Primavera en otoño is a 1933 Spanish-language American romantic comedy directed by Eugene Forde and stars Catalina Bárcena.

Plot
Agustina has been away at school when she returns home to Madrid to see the mother she hasn't seen in over eight years. Delighted at the visit, Agustina's mother, Elena, is dismayed at her daughter's conservative appearance. Elena re-does Agustina's dress, which Agustina's boyfriend, Manolo, disapproves of when he arrives the next day. When Agustina's father Enrique arrives to woo Elena to return to him, he sees that the only way that Manolo's parents will approve of his marriage to Agustina is if he can remove Agustina from Elena's influence. He invites Elena to return with him to his ranch, but Elena wishes to remain in Madrid and pursue her opera career. The two live apart so that Enrique can see to his ranch while she pursues her career.

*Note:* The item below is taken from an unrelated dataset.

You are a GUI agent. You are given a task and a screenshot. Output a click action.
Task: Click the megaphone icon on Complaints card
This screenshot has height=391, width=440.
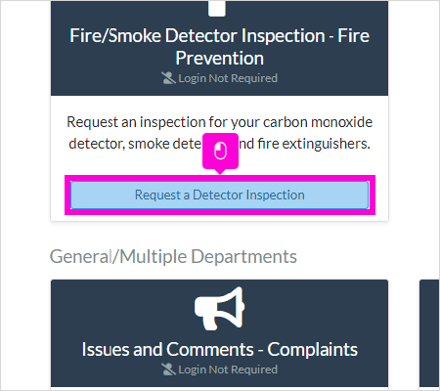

Agustina guilts her mother into going to the ranch, and the two, along with a coterie of Elena's friends, as well as Manolo, travel to visit Enrique. The large group quickly makes themselves at home. As the group cavorts scantily clad outfits, Manolo is angered by Agustina's lack of decorum. Agustina leaves in a huff, followed by a friend of her mother's, Juan Manuel, an attaché of the Brazilian Embassy in Madrid. Caught in a storm, the couple seeks shelter in the caretaker's cottage on Enrique's farm.

Meanwhile, Enrique orders Elena's friends to leave his ranch, which they do, however Elena begins to pack to follow them. When Juan and Agustina return to the main house, Juan seeks out Elena to tell her that he has fallen in love with her daughter. Delighted at the news, she embraces him, which is seen by Enrique, who gets the wrong impression and orders Juan from his home. However Juan returns the next morning and proposes to Agustina, she accepts and the two leave on their way to Juan's next post in Tokyo.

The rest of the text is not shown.